At the outset of “Darwin in Malibu”, we see Charles Darwin lounging in a Hawaiian shirt, cutoffs, and sandals. We suspect that this is not the Darwin of the dour countenance we have seen in pictures. Indeed, the conceit of the play begins with the premise that the famed biologist resides in a paradise-like purgatory a century after his passing from life as we know it. What follows is a humorous and interesting look into a vital intellectual realm.

The purpose of the play is to provide a playful vehicle for discussion of Darwin’s theory of natural selection, one of the most seminal, profound, and controversial postulates in scientific history. A useful backstory to the play is provided in a pre-play talk by director Bruce Coughran.

For those who may not know, Darwin misclassified the famed Galapagos finches that are central to the theory. He thought that he had identified finches, warblers, and gosbeaks, but he later learned from ornithologists back in England that all of the specimens were finches. The bumbling that led to his treatise on natural selection cannot be understated, no matter how indelible the theory would become. In fact, he was not a biologist but was training in earth science when he took the assignment on the Beagle, which brought him to the Galapagos. He had studied Charles Lyell’s “Principles of Geology” and having learned theories about changes in the earth’s surface from that source, he was able to map Lyell’s notions onto a biological framework.

It is also noteworthy that Darwin was cautious about developing and expounding the theory of natural selection, and he largely abandoned the critical public debates, leaving his position to be advanced by the ardent Thomas Huxley. A prominent critic of the theory was Bishop Samuel Wilberforce, who along with Huxley participated in the era’s most famous public debate of the theory, the 1860 Oxford Evolution Debate. Thus, the play is largely a series of informal two and three party arguments among Darwin, Huxley, and Wilberforce in a Malibu beach house.

The characters and their depictions are well delineated. George Killingsworth is Darwin, and he is played as an easy going man comfortable in his own skin. He is amused, amazed, and true to real life, he is uncertain of things religious and how exactly they fit with natural selection. He even reads horoscopes and trashy novels like his current diversion, “Malibu” by Pat Booth.

Darwin’s ally, Huxley, is played with unrelenting fervor by Robert Ernst. As a man committed to science, Huxley is highly empirical and brooks no compromise with beliefs that are not supported by fact. When he is asked which side of his family is descended from apes, he responds, “I’d rather be an ape than a bishop,” which is an adulturation of his real life reply. The other visitor, Wilberforce, is played with the smugness of a true believer by Stuart Elwyn Hall, and like, Huxley, he is didactic and dogmatic. Wilberforce and Darwin did not meet in real life, but somehow, after a century in “purgatory,” the former felt that the latter could be persuaded of the literal reading of the Bible and that he would abandon his theory.
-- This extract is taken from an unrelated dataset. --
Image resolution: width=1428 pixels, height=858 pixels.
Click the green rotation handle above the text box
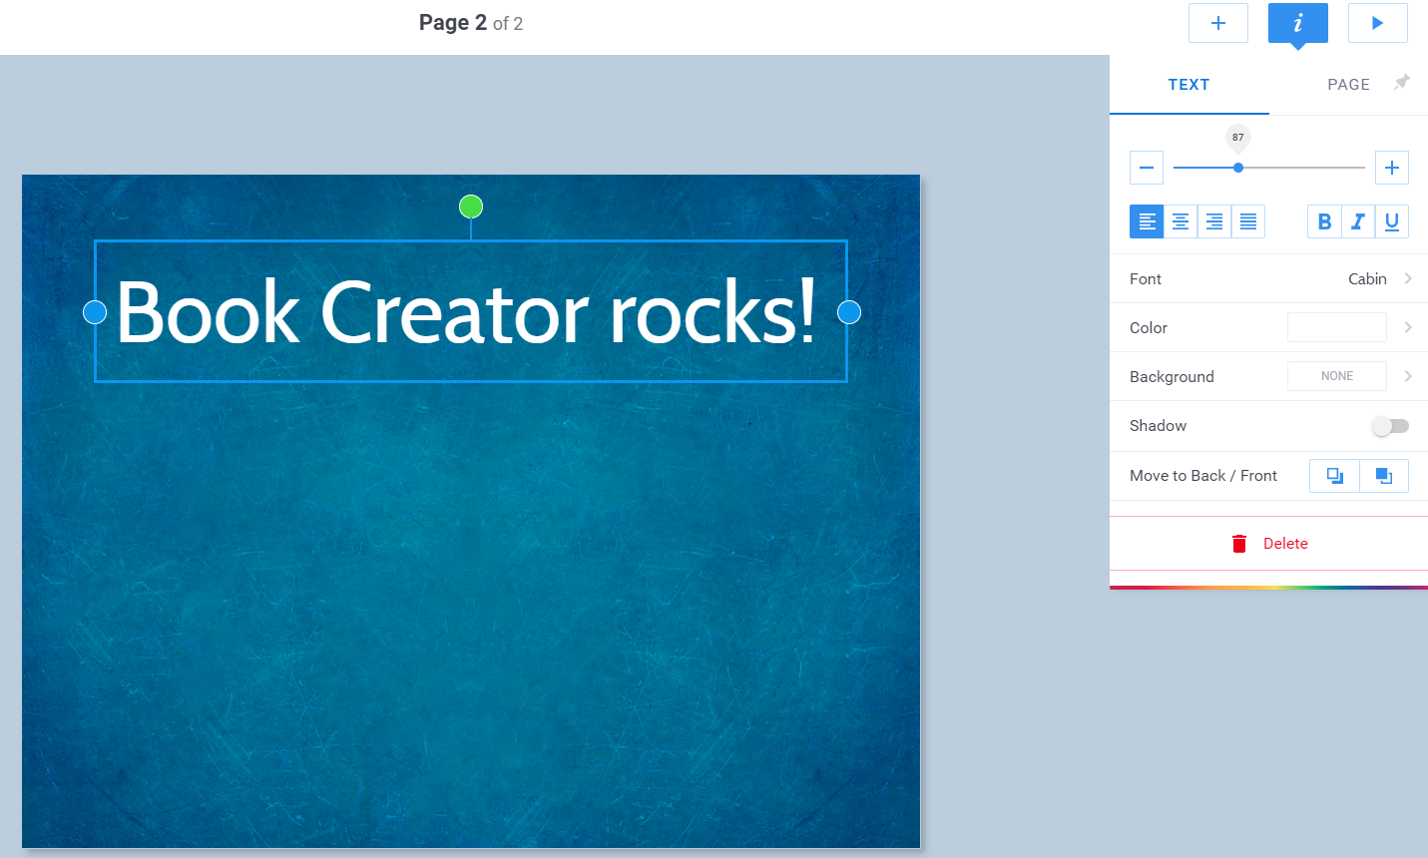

The plot proceeds as a series of intellectual vignettes rather than a linear dramatic arc. Each of these giants is effective in making points, but Wilberforce slips when forced to respond to hypothetical examples. In one case, Darwin gets him to agree that he would be able to shoot partridges if he were in heaven. But then the bishop is forced to accept either that Darwin would be shooting partridges that are “good”, because they were in heaven, or he would be shooting partridges that are “bad” and shouldn’t be in heaven. Another more compelling example concerns Noah’s Arc. Without dwelling on details, Wilberforce is virtually forced to admit that because of space constraints in the arc, that evolution must have occurred since The Flood. Further interesting debate centers on Darwin’s arguing that Wilberforce’s heaven equates to Darwin’s hell, and that Wilberforce’s notion of perfection looks back in time, while Darwin’s looks forward.

In all, the play provides considerable food for thought in an entertaining package. The script does have some problematic elements, mostly around the fourth character, a young beach girl, Sarah, played by Leandra Ramm, who does bring a fine singing voice to the party. While Sarah facilitate in some ways, and she has a storyline of her own concerning love and loss, it’s a stretch to integrate it with the high order primary themes. It almost seems that the part was created to include a feminine accessory in the proceedings. The opening sequences with Darwin and Sarah are a bit pedestrian and lack energy. However, by the time the arguments begin, the activity level is pretty pumped up.

“Darwin in Malibu” by Crispin Whittell is produced by Intra’s Net Theater and is performed at the Berkeley City Club, 2315 Durant Ave, Berkeley, through January 15, 2017.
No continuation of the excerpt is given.